The People of the Territory of Guam, Plaintiff-appellee, v. John C. Dela Rosa, Defendant-appellant, 644 F.2d 1257 (9th Cir. 1981)Annotate this Case
Argued and Submitted May 1, 1980. Decided Oct. 1, 1980. As Amended May 15, 1981
William M. Fitzgerald, Cushnie & Fitzgerald, Agana, Guam, for defendant-appellant.
D. Paul Vernier, Jr., Deputy Atty. Gen., Agana, Guam, argued for plaintiff-appellee; R. Barrie Michelsen, Agana, Guam, on brief.
Appeal from the District Court of Guam, Appellate Division, Territory of Guam.
Before MERRILL, DUNIWAY and TANG, Circuit Judges.
Johnny Dela Rosa appeals from a district court affirmance of a Guam superior court conviction for two counts of murder, one count of attempted murder, and three counts of robbery. Finding that the superior court's failure to give Dela Rosa's requested cautionary jury instructions on witness credibility was unduly prejudicial, we reverse.

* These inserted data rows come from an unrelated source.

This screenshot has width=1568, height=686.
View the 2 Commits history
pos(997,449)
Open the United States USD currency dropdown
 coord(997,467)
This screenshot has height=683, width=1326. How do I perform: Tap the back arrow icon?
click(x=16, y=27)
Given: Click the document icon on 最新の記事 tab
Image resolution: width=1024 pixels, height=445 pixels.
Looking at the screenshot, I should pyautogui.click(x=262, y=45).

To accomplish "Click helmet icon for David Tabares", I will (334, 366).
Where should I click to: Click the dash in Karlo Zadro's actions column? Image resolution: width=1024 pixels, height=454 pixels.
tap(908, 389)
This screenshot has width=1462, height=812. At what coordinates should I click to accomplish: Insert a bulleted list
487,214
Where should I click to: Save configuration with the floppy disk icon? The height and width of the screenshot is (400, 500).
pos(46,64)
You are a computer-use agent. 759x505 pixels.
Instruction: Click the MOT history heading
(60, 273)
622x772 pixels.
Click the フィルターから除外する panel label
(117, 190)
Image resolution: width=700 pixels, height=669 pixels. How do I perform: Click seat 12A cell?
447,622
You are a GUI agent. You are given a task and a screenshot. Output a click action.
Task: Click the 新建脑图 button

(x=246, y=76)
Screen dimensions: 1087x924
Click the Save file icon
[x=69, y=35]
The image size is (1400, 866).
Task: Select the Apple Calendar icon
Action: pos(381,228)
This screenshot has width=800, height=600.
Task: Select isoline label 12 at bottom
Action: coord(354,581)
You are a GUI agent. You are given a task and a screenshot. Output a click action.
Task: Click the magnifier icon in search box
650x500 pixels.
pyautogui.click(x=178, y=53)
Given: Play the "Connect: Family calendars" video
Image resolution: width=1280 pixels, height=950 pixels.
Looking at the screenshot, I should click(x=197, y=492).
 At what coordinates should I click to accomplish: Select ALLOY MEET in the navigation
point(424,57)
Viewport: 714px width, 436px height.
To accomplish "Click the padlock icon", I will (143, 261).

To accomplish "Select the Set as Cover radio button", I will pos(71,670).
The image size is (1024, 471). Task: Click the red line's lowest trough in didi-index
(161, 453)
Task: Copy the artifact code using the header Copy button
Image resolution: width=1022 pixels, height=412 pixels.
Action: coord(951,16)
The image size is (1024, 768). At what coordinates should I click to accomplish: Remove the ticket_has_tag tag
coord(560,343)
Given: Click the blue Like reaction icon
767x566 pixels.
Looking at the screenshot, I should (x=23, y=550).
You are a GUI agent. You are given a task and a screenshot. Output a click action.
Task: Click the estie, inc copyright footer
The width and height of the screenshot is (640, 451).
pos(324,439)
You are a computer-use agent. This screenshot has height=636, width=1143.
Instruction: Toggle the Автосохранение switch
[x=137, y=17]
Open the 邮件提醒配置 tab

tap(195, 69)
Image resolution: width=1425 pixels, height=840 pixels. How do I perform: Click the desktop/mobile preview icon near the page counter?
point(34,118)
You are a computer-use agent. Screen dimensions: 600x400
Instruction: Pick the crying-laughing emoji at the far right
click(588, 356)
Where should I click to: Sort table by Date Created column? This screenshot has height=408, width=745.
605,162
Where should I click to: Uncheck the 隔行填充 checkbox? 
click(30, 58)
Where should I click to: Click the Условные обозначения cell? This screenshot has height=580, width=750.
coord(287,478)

Dela Rosa was charged with the shooting, beating, and robbery of three schoolteachers from Japan who were vacationing in Guam. Two of the teachers died as a result of this attack. The police's initial suspect was Anthony Gumataotao, at whose house some of the victims' belongings were discovered. Gumataotao admitted that he helped Dela Rosa get rid of the murder weapon and the property stolen from the victims but told police that Dela Rosa was the man who attacked them. Gumataotao was the prosecution's primary witness at trial and testified that Dela Rosa admitted to him that he had committed the crimes and disclosed to him details of the crimes.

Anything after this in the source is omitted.